INSTRUCTIONS FOR THE TASK => In the records below, begin at the line that has "This screenshot has width=1280, height=576." and stop after the line that has "Given: Fetch next"; quote those lines verbatim and nothing more.

----------

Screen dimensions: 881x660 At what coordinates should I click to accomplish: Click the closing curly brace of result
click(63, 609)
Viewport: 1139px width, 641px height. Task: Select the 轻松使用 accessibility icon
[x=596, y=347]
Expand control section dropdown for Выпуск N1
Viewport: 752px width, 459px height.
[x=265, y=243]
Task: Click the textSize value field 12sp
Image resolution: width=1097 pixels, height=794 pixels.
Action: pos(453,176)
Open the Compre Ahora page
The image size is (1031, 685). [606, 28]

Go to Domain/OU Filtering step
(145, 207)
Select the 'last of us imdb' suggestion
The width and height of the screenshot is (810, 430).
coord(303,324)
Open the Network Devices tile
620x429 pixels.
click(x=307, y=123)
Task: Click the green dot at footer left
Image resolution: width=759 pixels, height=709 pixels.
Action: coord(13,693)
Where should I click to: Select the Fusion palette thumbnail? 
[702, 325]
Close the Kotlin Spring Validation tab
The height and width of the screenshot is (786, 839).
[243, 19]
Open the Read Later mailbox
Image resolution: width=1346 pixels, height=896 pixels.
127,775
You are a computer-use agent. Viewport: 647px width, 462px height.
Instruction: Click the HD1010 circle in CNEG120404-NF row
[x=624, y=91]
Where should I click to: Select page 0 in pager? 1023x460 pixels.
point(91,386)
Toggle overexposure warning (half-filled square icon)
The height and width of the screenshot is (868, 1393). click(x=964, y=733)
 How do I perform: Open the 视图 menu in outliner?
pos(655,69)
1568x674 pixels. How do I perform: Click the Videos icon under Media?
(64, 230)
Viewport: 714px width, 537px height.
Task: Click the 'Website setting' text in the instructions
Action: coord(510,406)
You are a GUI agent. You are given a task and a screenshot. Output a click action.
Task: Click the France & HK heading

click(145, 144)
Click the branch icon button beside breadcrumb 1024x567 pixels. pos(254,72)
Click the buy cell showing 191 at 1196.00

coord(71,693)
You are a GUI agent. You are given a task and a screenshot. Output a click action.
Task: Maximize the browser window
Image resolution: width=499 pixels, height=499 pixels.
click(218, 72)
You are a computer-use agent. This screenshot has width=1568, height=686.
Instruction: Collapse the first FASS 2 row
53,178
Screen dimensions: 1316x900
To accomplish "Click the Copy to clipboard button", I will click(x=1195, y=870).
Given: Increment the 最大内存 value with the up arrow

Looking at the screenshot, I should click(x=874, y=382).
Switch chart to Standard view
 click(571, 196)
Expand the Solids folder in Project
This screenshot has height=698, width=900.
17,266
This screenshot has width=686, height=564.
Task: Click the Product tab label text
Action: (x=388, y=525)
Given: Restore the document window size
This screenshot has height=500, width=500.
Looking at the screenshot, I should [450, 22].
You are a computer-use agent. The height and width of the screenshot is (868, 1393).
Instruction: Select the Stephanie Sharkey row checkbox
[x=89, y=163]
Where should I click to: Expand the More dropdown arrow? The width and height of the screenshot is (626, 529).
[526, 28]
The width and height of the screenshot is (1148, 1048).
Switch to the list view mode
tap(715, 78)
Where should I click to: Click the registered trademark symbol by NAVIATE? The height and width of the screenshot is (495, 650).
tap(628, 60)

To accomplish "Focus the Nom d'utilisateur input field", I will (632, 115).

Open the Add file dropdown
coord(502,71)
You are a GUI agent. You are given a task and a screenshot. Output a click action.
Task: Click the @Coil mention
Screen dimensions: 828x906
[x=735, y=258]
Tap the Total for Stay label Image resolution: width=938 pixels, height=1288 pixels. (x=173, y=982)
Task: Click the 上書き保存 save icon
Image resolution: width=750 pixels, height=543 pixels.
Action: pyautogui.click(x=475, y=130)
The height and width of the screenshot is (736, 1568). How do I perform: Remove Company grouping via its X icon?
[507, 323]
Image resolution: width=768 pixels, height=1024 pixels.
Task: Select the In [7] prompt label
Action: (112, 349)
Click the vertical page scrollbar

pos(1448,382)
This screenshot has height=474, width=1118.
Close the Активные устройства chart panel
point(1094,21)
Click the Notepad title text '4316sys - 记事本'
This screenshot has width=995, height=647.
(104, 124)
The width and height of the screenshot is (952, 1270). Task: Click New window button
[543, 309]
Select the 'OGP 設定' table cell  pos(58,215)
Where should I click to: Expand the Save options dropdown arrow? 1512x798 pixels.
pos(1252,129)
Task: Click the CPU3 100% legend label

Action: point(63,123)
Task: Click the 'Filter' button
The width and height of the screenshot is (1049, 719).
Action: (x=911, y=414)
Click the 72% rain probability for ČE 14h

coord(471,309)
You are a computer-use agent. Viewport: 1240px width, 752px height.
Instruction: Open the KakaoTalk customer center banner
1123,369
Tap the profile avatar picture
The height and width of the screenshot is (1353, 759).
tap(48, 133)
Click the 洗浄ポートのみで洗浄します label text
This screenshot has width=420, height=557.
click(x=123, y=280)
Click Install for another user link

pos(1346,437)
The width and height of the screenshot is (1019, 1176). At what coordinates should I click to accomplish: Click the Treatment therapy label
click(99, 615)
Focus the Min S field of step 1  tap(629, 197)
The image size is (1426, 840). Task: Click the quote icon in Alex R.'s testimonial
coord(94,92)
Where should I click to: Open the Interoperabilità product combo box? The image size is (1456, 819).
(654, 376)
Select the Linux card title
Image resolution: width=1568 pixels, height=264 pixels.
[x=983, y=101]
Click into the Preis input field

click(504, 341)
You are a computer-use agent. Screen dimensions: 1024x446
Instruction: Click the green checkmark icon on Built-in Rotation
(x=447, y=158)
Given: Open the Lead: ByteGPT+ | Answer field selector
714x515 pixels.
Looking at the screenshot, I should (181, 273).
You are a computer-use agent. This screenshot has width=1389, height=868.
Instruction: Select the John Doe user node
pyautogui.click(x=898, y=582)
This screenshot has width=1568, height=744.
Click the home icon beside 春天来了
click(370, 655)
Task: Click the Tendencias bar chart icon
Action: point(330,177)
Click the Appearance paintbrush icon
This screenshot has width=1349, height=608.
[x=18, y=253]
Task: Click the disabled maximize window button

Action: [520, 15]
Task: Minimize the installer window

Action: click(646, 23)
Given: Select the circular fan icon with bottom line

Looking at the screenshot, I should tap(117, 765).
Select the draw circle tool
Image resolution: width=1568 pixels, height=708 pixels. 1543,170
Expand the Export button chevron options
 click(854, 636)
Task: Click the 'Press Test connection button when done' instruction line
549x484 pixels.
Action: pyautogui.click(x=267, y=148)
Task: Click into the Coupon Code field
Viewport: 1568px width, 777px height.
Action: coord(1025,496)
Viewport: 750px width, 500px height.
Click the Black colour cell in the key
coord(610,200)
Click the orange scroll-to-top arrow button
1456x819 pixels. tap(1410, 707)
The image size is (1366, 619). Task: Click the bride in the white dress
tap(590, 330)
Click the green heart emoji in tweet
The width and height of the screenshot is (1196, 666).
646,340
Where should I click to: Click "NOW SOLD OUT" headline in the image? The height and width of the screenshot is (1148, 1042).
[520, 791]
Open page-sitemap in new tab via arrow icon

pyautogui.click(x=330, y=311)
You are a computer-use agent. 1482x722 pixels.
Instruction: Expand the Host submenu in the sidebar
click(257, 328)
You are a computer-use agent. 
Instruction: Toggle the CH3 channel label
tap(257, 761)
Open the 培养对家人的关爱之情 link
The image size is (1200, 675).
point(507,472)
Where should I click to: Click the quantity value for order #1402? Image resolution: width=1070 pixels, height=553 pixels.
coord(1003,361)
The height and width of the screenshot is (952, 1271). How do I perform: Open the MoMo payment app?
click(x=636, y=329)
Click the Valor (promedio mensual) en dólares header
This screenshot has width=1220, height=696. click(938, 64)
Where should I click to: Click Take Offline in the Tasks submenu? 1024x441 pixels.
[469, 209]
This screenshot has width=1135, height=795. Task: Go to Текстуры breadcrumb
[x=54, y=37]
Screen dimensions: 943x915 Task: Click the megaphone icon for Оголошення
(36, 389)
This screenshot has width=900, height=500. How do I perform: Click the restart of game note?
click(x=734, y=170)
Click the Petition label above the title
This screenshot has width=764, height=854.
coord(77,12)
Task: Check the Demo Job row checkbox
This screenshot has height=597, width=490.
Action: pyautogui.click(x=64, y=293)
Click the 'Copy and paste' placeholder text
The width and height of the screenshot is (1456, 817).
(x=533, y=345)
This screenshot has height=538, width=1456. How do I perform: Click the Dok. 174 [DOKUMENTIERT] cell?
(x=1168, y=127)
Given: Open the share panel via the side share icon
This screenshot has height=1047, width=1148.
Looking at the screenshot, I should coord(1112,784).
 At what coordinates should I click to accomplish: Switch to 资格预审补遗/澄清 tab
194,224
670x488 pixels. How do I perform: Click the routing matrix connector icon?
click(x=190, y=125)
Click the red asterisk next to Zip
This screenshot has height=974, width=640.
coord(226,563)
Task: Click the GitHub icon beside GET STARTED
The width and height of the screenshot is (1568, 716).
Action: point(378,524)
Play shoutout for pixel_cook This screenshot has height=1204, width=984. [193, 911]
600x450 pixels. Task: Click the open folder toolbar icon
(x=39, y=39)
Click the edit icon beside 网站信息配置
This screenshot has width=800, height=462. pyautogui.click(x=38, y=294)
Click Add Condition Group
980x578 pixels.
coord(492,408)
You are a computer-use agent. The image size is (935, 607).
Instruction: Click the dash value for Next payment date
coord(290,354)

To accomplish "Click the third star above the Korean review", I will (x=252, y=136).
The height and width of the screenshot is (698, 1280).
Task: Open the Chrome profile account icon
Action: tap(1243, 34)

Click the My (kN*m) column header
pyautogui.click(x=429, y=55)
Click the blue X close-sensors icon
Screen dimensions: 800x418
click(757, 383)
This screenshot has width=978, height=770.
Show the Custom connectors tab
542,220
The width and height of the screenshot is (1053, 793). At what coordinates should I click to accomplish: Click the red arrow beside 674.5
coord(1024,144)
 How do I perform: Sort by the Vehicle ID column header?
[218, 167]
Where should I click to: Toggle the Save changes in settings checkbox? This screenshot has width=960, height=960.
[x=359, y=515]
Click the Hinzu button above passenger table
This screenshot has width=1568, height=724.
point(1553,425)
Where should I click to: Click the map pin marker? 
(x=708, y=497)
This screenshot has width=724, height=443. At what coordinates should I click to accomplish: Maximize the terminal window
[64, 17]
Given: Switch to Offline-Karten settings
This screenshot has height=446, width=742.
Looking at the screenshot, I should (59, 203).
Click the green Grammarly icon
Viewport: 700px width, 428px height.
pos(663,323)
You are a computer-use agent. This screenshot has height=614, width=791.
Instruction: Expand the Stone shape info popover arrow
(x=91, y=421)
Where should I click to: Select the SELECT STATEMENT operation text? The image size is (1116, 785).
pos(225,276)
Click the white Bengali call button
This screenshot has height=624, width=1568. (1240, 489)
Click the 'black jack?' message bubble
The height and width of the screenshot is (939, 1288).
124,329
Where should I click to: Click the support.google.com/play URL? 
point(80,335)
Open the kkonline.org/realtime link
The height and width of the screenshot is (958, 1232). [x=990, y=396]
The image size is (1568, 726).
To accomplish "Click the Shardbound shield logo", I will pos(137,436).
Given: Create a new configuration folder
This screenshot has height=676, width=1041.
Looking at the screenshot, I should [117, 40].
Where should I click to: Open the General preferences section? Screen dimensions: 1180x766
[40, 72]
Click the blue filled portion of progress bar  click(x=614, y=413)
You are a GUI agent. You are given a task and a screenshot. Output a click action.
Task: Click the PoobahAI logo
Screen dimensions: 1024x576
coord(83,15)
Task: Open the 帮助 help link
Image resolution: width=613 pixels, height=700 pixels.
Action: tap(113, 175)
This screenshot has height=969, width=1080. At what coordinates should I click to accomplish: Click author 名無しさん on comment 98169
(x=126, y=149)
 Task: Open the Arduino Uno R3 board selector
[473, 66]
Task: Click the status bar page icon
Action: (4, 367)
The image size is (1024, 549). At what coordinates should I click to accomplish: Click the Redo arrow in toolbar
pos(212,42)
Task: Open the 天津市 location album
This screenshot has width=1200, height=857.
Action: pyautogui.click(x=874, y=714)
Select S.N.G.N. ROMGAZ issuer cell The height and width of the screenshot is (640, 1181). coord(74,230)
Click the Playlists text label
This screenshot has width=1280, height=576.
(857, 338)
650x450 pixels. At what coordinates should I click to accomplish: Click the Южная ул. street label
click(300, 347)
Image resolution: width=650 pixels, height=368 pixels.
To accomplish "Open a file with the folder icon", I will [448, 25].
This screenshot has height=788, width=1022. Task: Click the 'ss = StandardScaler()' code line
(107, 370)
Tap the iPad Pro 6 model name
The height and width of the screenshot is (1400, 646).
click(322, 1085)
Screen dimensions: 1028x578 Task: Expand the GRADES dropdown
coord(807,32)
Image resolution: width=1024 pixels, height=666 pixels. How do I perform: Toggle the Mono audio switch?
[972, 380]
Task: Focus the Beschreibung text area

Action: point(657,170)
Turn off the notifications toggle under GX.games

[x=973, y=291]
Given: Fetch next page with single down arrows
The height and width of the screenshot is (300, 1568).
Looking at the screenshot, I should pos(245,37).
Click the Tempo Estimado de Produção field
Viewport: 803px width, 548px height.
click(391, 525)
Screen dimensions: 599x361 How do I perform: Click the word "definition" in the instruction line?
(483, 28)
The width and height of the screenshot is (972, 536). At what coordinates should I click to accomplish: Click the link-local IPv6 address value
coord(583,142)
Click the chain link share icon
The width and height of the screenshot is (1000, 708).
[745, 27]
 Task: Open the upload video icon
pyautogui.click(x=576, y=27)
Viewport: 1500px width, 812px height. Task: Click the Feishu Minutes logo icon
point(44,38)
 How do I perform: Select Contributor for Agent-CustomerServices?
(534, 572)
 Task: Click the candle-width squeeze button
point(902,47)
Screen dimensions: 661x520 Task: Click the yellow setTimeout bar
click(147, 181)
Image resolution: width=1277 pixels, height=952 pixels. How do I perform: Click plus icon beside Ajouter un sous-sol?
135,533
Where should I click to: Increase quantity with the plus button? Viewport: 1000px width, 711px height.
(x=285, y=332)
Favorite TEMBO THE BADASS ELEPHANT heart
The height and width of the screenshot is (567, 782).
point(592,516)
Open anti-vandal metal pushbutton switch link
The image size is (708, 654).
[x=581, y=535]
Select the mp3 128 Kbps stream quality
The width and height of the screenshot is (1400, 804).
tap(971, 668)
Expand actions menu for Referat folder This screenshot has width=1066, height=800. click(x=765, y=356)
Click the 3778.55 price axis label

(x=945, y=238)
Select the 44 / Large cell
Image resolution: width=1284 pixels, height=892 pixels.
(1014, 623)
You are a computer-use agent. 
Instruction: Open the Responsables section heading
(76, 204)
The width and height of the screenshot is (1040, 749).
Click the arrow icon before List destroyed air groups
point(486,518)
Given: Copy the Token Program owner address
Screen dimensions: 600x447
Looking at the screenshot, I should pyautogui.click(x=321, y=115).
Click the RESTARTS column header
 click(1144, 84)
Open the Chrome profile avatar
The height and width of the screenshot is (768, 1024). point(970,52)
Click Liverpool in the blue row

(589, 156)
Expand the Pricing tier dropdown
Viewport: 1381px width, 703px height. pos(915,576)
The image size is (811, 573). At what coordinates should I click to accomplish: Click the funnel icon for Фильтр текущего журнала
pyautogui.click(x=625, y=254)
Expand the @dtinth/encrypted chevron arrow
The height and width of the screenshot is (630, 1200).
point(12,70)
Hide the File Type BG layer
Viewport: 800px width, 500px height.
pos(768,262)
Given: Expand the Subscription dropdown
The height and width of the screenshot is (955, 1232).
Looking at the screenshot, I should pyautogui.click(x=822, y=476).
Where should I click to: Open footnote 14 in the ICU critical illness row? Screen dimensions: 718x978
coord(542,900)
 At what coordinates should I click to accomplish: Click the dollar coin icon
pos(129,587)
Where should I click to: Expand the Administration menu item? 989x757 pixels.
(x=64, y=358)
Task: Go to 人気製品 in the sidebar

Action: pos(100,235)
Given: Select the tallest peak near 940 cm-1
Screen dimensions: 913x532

----------

REPLY =>
This screenshot has width=1280, height=576.
(857, 338)
650x450 pixels. At what coordinates should I click to accomplish: Click the Южная ул. street label
click(300, 347)
Image resolution: width=650 pixels, height=368 pixels.
To accomplish "Open a file with the folder icon", I will [448, 25].
This screenshot has height=788, width=1022. Task: Click the 'ss = StandardScaler()' code line
(107, 370)
Tap the iPad Pro 6 model name
The height and width of the screenshot is (1400, 646).
click(322, 1085)
Screen dimensions: 1028x578 Task: Expand the GRADES dropdown
coord(807,32)
Image resolution: width=1024 pixels, height=666 pixels. How do I perform: Toggle the Mono audio switch?
[972, 380]
Task: Focus the Beschreibung text area

Action: point(657,170)
Turn off the notifications toggle under GX.games

[x=973, y=291]
Given: Fetch next page with single down arrows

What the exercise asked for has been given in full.